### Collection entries
====================

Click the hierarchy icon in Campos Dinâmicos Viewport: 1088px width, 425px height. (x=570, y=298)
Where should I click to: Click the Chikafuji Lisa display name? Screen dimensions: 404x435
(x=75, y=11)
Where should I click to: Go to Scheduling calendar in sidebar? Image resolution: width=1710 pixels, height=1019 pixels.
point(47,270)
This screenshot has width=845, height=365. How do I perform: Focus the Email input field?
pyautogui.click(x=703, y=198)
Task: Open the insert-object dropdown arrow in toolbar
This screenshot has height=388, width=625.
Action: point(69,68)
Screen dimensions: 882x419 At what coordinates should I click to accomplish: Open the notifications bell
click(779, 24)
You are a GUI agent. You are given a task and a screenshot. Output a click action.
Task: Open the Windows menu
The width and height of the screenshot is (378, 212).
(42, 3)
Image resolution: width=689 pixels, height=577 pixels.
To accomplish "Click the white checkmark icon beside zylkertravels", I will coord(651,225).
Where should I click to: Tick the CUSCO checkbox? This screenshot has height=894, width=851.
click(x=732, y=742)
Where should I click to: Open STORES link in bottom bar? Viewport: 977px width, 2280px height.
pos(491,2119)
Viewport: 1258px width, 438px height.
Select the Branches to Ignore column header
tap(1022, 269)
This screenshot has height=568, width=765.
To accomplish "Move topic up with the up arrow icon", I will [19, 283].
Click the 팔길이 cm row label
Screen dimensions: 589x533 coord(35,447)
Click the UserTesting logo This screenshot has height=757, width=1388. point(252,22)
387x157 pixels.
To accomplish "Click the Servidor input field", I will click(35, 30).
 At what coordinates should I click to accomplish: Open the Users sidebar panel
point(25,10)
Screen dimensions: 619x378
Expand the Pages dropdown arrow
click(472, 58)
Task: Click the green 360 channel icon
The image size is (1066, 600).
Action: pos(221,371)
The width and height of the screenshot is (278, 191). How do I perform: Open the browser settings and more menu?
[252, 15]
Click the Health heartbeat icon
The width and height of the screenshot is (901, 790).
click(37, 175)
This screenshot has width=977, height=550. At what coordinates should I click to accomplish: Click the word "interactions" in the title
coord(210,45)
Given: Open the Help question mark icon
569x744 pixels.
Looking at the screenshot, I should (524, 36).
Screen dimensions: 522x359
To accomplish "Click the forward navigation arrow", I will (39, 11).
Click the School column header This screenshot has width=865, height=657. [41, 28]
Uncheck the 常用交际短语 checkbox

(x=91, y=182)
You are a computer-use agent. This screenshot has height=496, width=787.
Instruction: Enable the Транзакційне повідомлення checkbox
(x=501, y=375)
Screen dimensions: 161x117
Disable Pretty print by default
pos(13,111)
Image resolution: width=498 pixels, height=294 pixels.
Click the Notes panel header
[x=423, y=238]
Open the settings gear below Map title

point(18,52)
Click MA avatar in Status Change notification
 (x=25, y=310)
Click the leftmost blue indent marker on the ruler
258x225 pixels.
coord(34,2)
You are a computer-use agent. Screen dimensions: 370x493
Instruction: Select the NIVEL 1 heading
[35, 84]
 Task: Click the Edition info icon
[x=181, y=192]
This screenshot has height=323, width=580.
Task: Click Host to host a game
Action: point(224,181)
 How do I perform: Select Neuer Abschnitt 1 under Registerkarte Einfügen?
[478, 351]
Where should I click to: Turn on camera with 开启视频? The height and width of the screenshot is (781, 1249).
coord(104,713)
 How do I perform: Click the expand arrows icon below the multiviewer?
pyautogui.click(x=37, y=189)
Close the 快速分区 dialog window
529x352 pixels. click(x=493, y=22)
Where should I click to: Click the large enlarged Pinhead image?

====================

### Exercise
Exactly as shown above, return all of the entries.

### Solution to the problem
Click the hierarchy icon in Campos Dinâmicos Viewport: 1088px width, 425px height. (x=570, y=298)
Where should I click to: Click the Chikafuji Lisa display name? Screen dimensions: 404x435
(x=75, y=11)
Where should I click to: Go to Scheduling calendar in sidebar? Image resolution: width=1710 pixels, height=1019 pixels.
point(47,270)
This screenshot has width=845, height=365. How do I perform: Focus the Email input field?
pyautogui.click(x=703, y=198)
Task: Open the insert-object dropdown arrow in toolbar
This screenshot has height=388, width=625.
Action: point(69,68)
Screen dimensions: 882x419 At what coordinates should I click to accomplish: Open the notifications bell
click(779, 24)
You are a GUI agent. You are given a task and a screenshot. Output a click action.
Task: Open the Windows menu
The width and height of the screenshot is (378, 212).
(42, 3)
Image resolution: width=689 pixels, height=577 pixels.
To accomplish "Click the white checkmark icon beside zylkertravels", I will coord(651,225).
Where should I click to: Tick the CUSCO checkbox? This screenshot has height=894, width=851.
click(x=732, y=742)
Where should I click to: Open STORES link in bottom bar? Viewport: 977px width, 2280px height.
pos(491,2119)
Viewport: 1258px width, 438px height.
Select the Branches to Ignore column header
tap(1022, 269)
This screenshot has height=568, width=765.
To accomplish "Move topic up with the up arrow icon", I will [19, 283].
Click the 팔길이 cm row label
Screen dimensions: 589x533 coord(35,447)
Click the UserTesting logo This screenshot has height=757, width=1388. point(252,22)
387x157 pixels.
To accomplish "Click the Servidor input field", I will click(35, 30).
 At what coordinates should I click to accomplish: Open the Users sidebar panel
point(25,10)
Screen dimensions: 619x378
Expand the Pages dropdown arrow
click(472, 58)
Task: Click the green 360 channel icon
The image size is (1066, 600).
Action: pos(221,371)
The width and height of the screenshot is (278, 191). How do I perform: Open the browser settings and more menu?
[252, 15]
Click the Health heartbeat icon
The width and height of the screenshot is (901, 790).
click(37, 175)
This screenshot has width=977, height=550. At what coordinates should I click to accomplish: Click the word "interactions" in the title
coord(210,45)
Given: Open the Help question mark icon
569x744 pixels.
Looking at the screenshot, I should (524, 36).
Screen dimensions: 522x359
To accomplish "Click the forward navigation arrow", I will (39, 11).
Click the School column header This screenshot has width=865, height=657. [41, 28]
Uncheck the 常用交际短语 checkbox

(x=91, y=182)
You are a computer-use agent. This screenshot has height=496, width=787.
Instruction: Enable the Транзакційне повідомлення checkbox
(x=501, y=375)
Screen dimensions: 161x117
Disable Pretty print by default
pos(13,111)
Image resolution: width=498 pixels, height=294 pixels.
Click the Notes panel header
[x=423, y=238]
Open the settings gear below Map title

point(18,52)
Click MA avatar in Status Change notification
 (x=25, y=310)
Click the leftmost blue indent marker on the ruler
258x225 pixels.
coord(34,2)
You are a computer-use agent. Screen dimensions: 370x493
Instruction: Select the NIVEL 1 heading
[35, 84]
 Task: Click the Edition info icon
[x=181, y=192]
This screenshot has height=323, width=580.
Task: Click Host to host a game
Action: point(224,181)
 How do I perform: Select Neuer Abschnitt 1 under Registerkarte Einfügen?
[478, 351]
Where should I click to: Turn on camera with 开启视频? The height and width of the screenshot is (781, 1249).
coord(104,713)
 How do I perform: Click the expand arrows icon below the multiviewer?
pyautogui.click(x=37, y=189)
Close the 快速分区 dialog window
529x352 pixels. click(x=493, y=22)
Where should I click to: Click the large enlarged Pinhead image?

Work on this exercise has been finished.